BRIEF:
Return every record below exactly as given, images excluded.

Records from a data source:
-------

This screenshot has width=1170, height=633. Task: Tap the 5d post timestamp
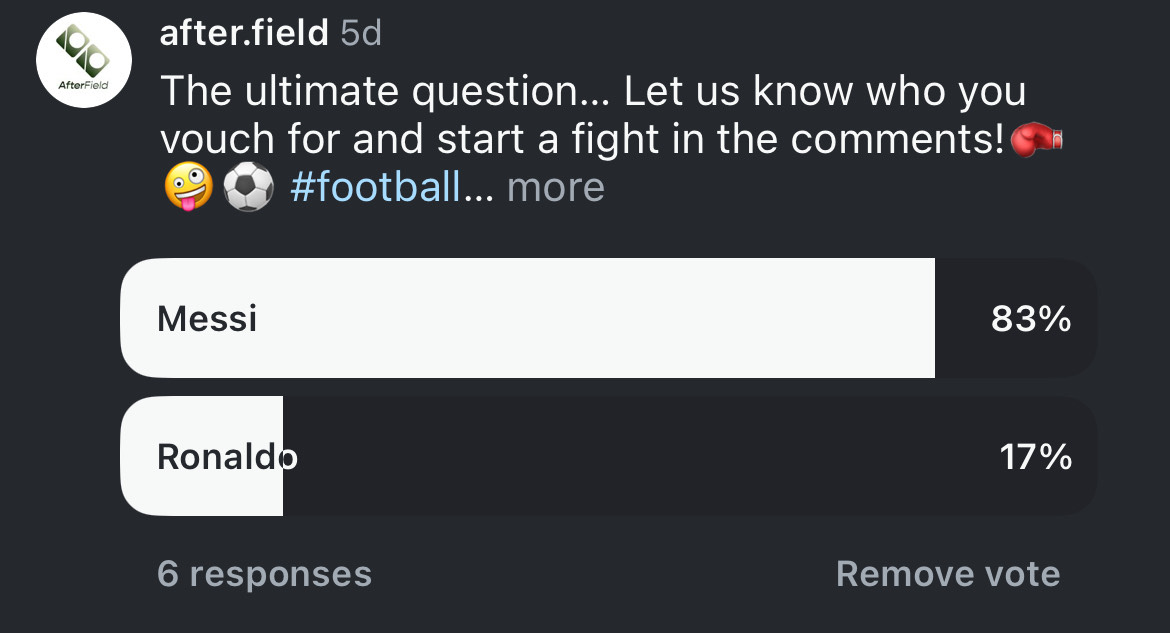pos(361,34)
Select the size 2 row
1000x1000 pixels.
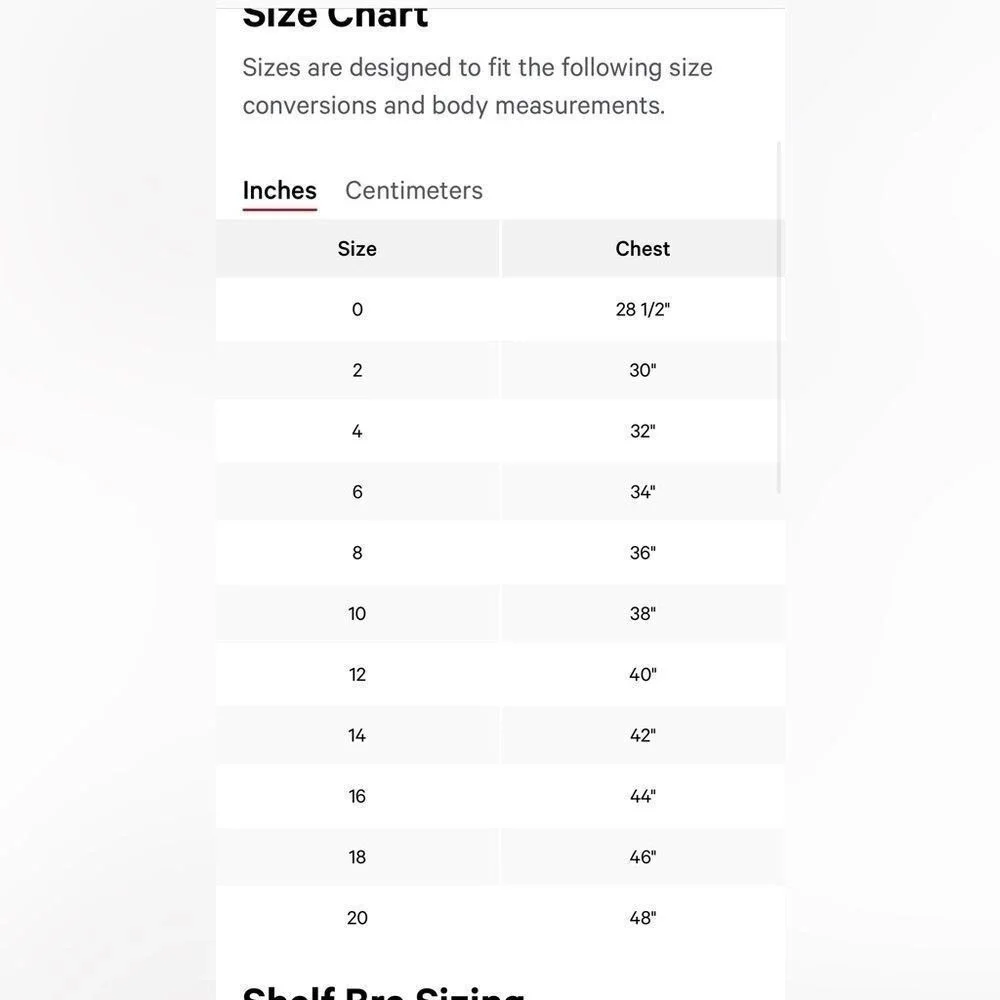[x=501, y=370]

-------

TASK SOLUTION:
This screenshot has width=1170, height=633. Task: Tap the 5d post timestamp
pos(361,34)
Select the size 2 row
1000x1000 pixels.
[x=501, y=370]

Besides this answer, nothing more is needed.